(Word and element location entries)
= = =

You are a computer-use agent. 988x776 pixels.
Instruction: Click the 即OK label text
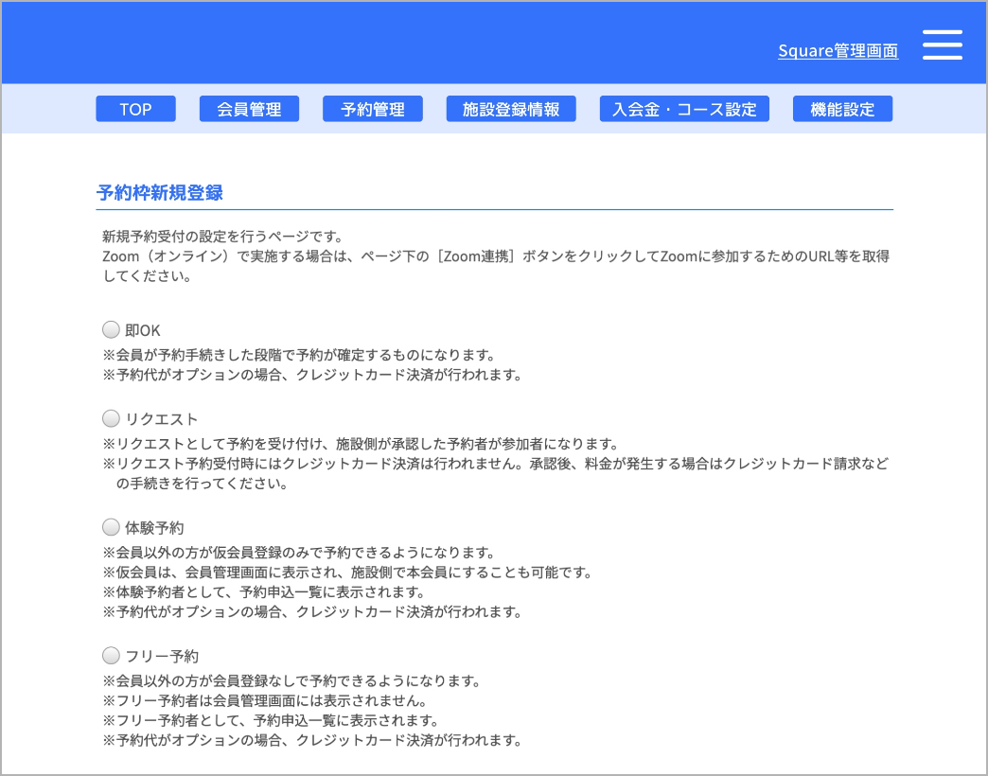tap(143, 330)
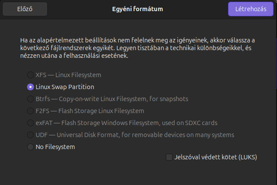Click the "XFS — Linux Filesystem" label text

(68, 75)
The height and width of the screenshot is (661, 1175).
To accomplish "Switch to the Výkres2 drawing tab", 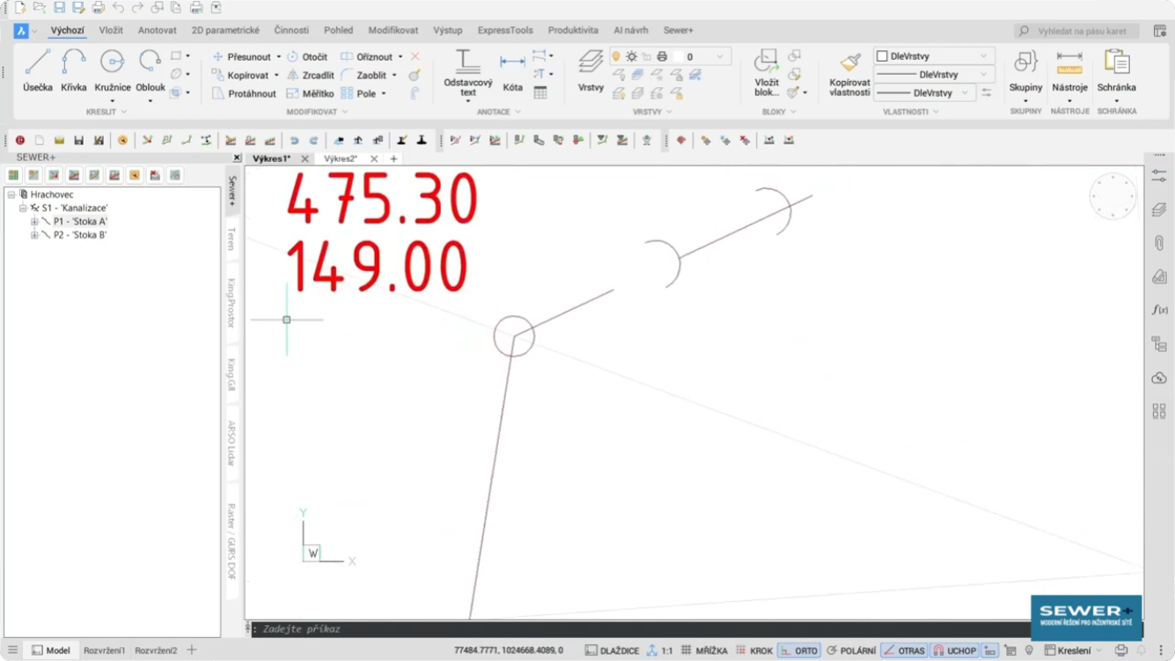I will tap(341, 159).
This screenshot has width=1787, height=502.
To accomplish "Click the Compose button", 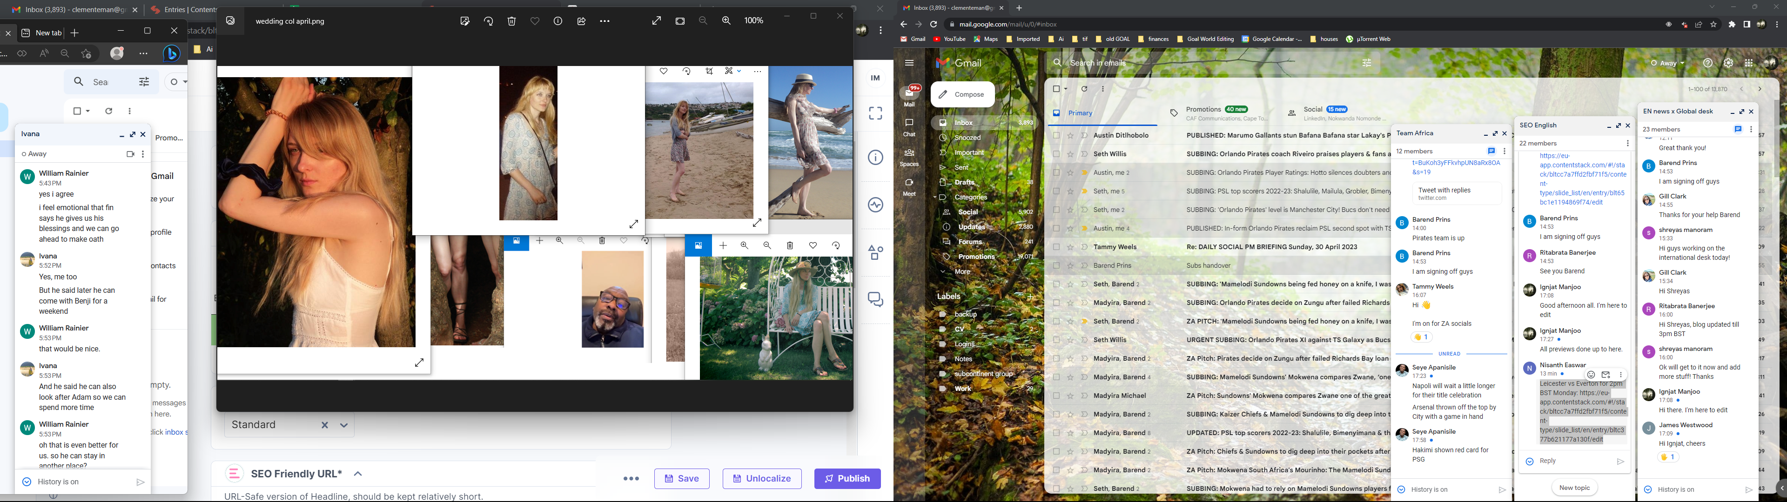I will [962, 94].
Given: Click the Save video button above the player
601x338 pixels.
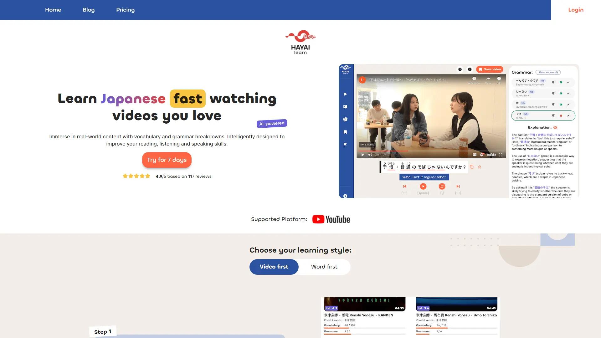Looking at the screenshot, I should (490, 69).
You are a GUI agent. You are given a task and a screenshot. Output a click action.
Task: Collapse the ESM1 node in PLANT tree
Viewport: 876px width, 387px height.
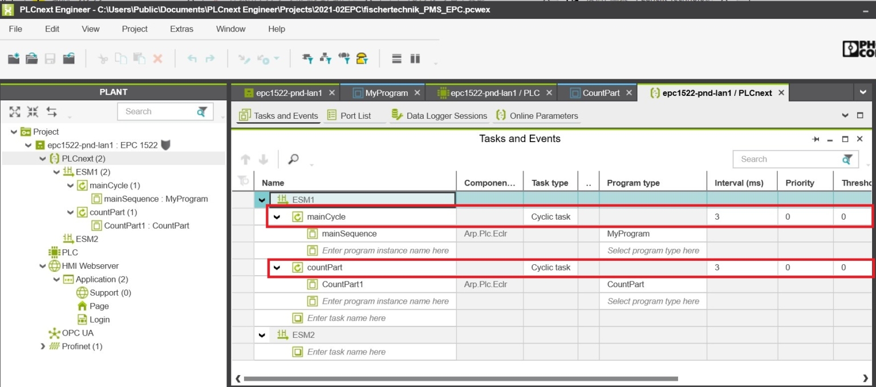coord(56,172)
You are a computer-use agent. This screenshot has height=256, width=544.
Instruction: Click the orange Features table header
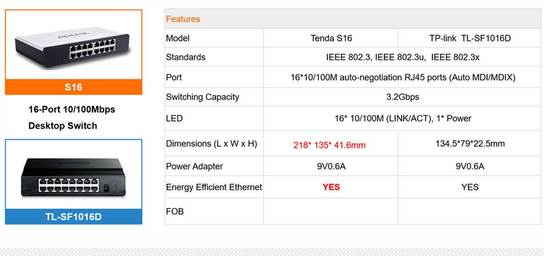click(183, 19)
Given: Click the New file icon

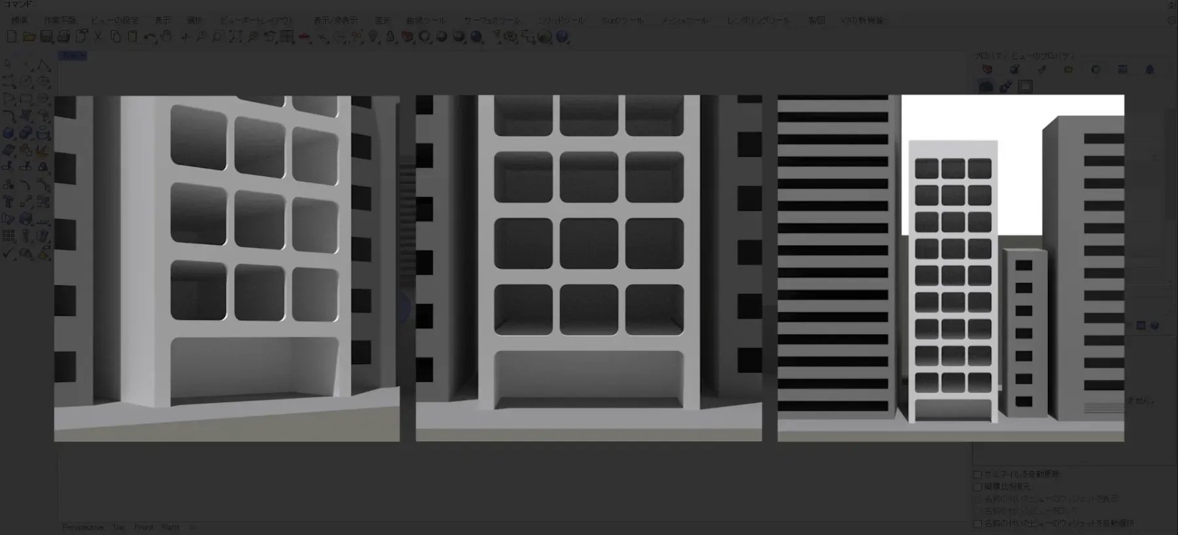Looking at the screenshot, I should 12,37.
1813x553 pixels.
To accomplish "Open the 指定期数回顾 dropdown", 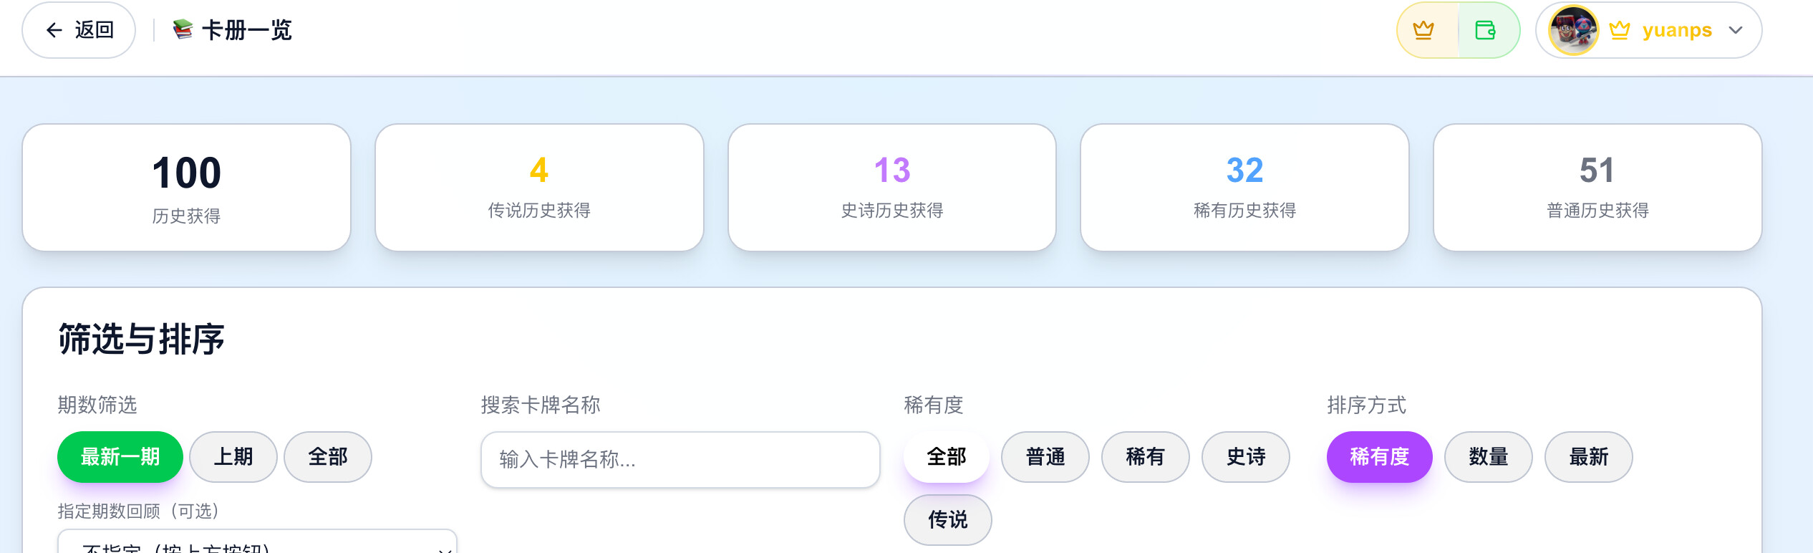I will click(257, 542).
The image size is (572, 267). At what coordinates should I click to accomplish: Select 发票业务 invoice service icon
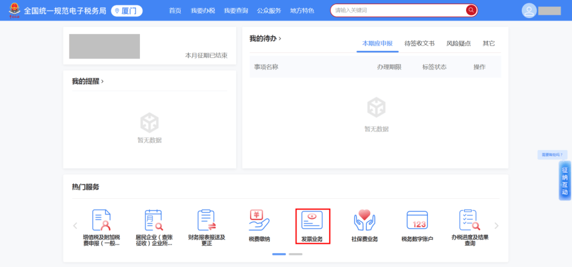[312, 220]
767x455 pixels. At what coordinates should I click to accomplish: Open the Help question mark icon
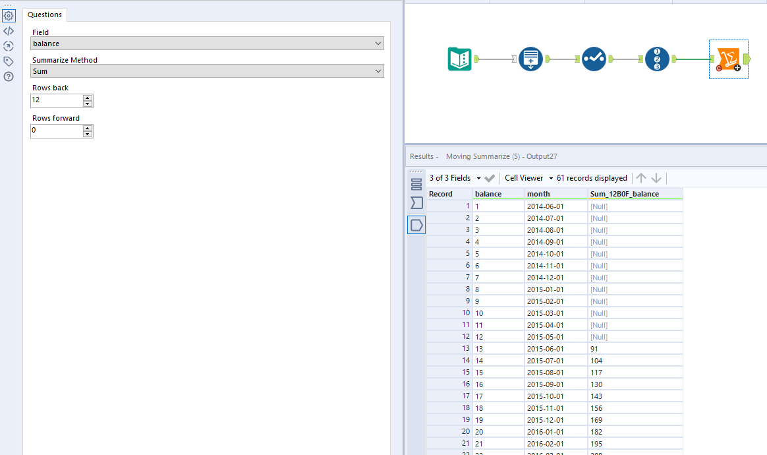tap(9, 76)
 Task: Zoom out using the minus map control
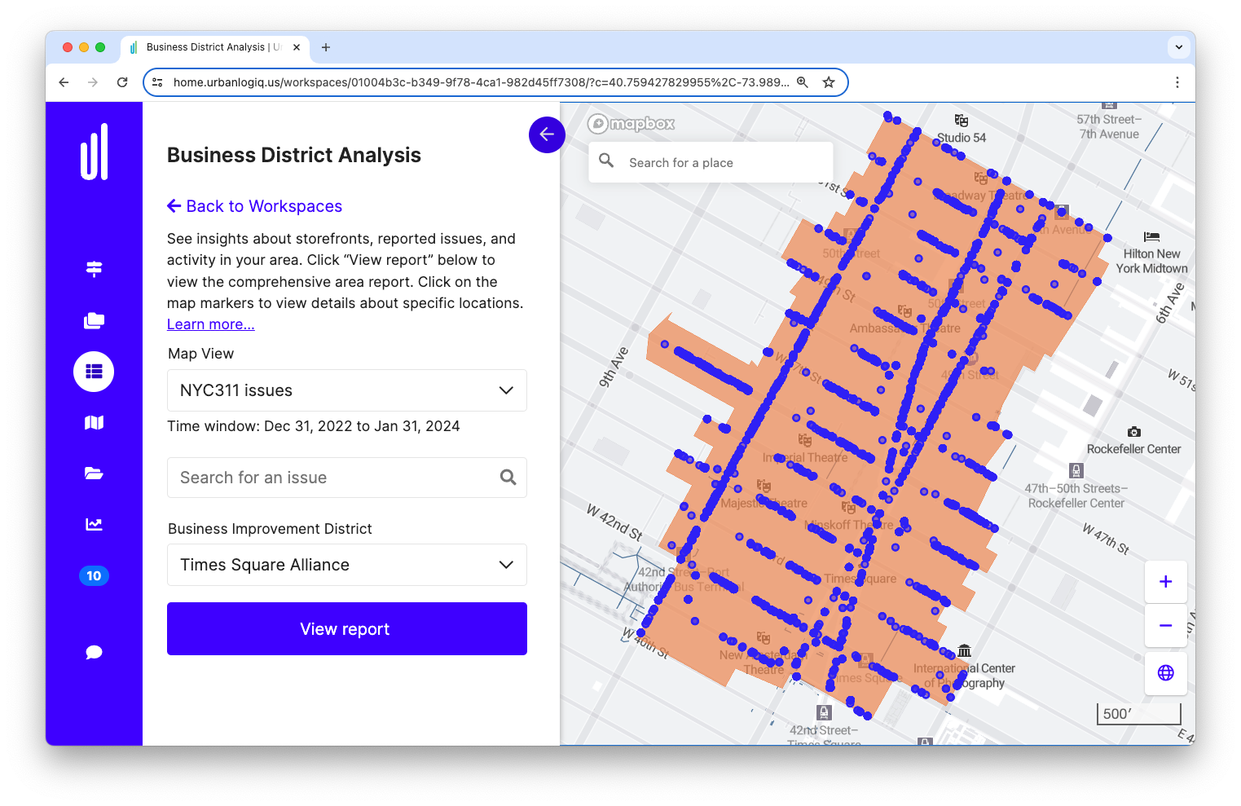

= = =

● **EXERCISE TASK**
Recast the entries from the line containing "The image size" through the end of the entries as a JSON list of strings, one string per line, skipping blank lines. Leave the pictures out of the list.

● **ANSWER FOR THE TASK**
[
  "The image size is (572, 267). At what coordinates should I click to accomplish: Select 发票业务 invoice service icon",
  "[312, 220]",
  "767x455 pixels. At what coordinates should I click to accomplish: Open the Help question mark icon",
  "tap(9, 76)",
  " Task: Zoom out using the minus map control"
]